--- About this exercise ---
Restate word for word every line from the top of the data below down through the line that holds "Parent University (566, 605)".

--- Input material ---
______

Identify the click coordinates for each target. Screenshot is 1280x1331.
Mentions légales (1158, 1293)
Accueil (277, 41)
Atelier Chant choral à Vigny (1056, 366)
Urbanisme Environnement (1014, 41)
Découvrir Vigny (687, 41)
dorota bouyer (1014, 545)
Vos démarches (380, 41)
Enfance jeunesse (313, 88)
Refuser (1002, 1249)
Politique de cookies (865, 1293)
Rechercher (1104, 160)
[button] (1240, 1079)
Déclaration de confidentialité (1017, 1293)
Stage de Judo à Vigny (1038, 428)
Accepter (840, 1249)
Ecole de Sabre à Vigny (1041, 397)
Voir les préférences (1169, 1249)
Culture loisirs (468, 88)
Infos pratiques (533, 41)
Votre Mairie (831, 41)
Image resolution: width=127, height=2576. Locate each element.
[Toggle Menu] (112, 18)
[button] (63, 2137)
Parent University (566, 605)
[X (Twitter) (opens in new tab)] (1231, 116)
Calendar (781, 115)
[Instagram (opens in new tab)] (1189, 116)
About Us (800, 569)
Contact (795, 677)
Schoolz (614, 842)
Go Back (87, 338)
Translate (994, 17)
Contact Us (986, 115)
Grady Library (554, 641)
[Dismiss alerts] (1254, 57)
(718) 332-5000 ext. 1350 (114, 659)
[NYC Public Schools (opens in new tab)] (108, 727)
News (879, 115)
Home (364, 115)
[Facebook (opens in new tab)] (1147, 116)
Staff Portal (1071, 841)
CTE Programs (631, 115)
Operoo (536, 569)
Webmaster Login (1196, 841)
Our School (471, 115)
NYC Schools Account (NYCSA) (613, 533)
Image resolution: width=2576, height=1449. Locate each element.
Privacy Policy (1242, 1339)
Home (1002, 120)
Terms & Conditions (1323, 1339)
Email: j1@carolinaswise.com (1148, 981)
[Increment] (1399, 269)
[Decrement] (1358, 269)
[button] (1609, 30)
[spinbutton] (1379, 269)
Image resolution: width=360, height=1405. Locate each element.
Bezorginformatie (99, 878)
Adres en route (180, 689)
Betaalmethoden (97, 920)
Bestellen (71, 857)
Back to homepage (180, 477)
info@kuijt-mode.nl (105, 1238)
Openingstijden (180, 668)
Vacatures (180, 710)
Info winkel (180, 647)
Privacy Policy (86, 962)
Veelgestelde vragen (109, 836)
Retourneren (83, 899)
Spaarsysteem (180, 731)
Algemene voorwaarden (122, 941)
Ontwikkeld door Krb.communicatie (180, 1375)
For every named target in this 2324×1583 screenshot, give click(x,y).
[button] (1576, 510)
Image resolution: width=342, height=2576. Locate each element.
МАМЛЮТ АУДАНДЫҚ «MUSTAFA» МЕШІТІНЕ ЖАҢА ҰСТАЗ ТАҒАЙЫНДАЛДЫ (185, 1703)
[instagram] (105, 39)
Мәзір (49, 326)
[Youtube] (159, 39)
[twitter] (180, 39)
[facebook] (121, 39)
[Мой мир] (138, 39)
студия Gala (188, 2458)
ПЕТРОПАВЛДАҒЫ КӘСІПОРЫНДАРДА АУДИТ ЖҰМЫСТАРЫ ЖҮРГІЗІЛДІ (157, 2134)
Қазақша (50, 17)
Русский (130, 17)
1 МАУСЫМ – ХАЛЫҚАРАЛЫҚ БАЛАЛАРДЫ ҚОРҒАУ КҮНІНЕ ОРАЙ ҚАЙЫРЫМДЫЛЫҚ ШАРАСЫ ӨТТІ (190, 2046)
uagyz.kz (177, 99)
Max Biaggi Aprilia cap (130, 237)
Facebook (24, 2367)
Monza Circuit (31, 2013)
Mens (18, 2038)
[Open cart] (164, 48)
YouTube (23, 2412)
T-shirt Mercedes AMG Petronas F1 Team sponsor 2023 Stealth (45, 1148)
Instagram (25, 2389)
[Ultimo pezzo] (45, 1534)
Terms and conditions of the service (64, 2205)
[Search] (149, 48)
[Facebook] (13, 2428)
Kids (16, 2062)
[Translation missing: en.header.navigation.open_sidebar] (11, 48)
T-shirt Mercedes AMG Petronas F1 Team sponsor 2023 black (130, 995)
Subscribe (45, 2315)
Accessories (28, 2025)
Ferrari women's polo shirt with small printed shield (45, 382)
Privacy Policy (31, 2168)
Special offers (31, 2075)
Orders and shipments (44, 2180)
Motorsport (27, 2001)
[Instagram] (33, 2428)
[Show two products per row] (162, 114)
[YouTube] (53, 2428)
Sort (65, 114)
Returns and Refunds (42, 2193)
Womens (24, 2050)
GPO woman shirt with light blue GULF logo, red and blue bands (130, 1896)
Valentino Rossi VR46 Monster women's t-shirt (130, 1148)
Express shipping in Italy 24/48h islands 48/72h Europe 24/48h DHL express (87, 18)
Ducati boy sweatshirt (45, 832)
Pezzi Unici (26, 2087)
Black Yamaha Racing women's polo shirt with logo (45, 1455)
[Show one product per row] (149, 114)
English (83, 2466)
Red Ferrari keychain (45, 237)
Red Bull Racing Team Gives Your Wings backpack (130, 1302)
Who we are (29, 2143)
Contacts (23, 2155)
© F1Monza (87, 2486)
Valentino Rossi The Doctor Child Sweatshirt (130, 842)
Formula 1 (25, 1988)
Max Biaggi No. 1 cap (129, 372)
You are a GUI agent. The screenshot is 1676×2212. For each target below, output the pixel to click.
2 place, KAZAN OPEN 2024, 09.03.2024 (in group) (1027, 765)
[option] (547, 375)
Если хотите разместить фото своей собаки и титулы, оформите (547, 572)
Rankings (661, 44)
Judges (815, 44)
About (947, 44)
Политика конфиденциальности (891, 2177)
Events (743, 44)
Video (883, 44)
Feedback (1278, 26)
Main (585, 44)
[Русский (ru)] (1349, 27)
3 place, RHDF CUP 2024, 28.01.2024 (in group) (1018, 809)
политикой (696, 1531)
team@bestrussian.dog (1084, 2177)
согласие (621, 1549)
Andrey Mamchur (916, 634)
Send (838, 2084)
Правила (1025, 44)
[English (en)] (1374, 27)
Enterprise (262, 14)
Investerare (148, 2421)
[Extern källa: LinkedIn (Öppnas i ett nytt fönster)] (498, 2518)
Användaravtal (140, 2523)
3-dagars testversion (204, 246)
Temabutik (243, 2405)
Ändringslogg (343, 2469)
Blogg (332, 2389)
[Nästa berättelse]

______

--- Finished exercise ---
Identify the click coordinates for each target. Screenshot is 1280x1331.
Mentions légales (1158, 1293)
Accueil (277, 41)
Atelier Chant choral à Vigny (1056, 366)
Urbanisme Environnement (1014, 41)
Découvrir Vigny (687, 41)
dorota bouyer (1014, 545)
Vos démarches (380, 41)
Enfance jeunesse (313, 88)
Refuser (1002, 1249)
Politique de cookies (865, 1293)
Rechercher (1104, 160)
[button] (1240, 1079)
Déclaration de confidentialité (1017, 1293)
Stage de Judo à Vigny (1038, 428)
Accepter (840, 1249)
Ecole de Sabre à Vigny (1041, 397)
Voir les préférences (1169, 1249)
Culture loisirs (468, 88)
Infos pratiques (533, 41)
Votre Mairie (831, 41)
Image resolution: width=127, height=2576. Locate each element.
[Toggle Menu] (112, 18)
[button] (63, 2137)
Parent University (566, 605)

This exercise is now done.